Rock/Review Blackout Transmission - Twilight & Resonance
Blackout Transmission is a band formed in Los Angeles, CA, now residing in the Mountain West of the United States, that composes and plays neo-psychedelic rock music with UK shoegaze and darkwave influences.
With “Twilight & Resonance,” Blackout Transmission deliver an album that feels like a geological shift — one that trades the static hum of city life for the vast hush of the Mountain West. Across eight tracks, the band captures the spiritual disorientation of leaving behind concrete and neon in favor of open skies, long horizons, and the quiet that forces you to confront yourself.

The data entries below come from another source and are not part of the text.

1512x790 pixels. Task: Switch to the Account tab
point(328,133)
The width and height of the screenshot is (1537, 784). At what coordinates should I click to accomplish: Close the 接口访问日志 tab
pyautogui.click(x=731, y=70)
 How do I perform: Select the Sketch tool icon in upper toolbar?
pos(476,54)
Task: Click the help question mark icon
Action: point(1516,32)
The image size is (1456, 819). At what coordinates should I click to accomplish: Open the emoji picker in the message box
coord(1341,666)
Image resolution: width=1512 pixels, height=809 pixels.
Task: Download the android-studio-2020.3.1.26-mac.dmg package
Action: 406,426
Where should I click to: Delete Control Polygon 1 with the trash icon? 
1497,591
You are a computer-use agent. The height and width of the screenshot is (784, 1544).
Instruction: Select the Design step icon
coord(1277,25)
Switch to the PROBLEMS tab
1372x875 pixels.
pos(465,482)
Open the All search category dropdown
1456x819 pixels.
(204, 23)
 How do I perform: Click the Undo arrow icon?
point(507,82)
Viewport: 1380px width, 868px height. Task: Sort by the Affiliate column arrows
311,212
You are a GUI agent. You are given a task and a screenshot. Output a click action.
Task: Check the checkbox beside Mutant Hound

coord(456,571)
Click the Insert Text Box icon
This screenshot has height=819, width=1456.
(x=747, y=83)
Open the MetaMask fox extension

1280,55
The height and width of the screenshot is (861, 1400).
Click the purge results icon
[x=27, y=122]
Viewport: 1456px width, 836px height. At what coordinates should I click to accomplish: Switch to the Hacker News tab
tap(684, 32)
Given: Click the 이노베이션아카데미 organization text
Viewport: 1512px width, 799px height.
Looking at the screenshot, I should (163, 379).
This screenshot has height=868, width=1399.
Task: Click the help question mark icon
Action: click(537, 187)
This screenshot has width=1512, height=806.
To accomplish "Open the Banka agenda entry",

The record retains the shimmering, psychedelic post-punk DNA that longtime listeners have come to expect, but there is something deeper at work here — a widening of scope. Guitars stretch outward like desert highways, reverb becomes atmosphere itself, and the rhythm section pulses with a heartbeat that feels both human and elemental. This is music that breathes the dust of high plains and glows with the final ember of twilight.
The album presents itself as a continuous experience — 34 minutes that aren’t meant to be broken or shuffled. Textural details emerge more vividly with each listen: ghostly harmonics that appear like mirages, basslines that rumble like distant thunder, synth ripples suggesting starlight over silent mesas. Lyrically, it’s introspective yet expansive, exploring the tension between escape and belonging, movement and stillness.
The dark purple vinyl edition — featuring Jeff Holmes’ meticulous design and Jonathan Keeton’s evocative artwork — provides a perfect physical counterpart to the sound world Blackout Transmission construct here.
“Twilight & Resonance” is a landmark moment for the band: an album that invites listeners to step into the desert night and let the echoes guide them home.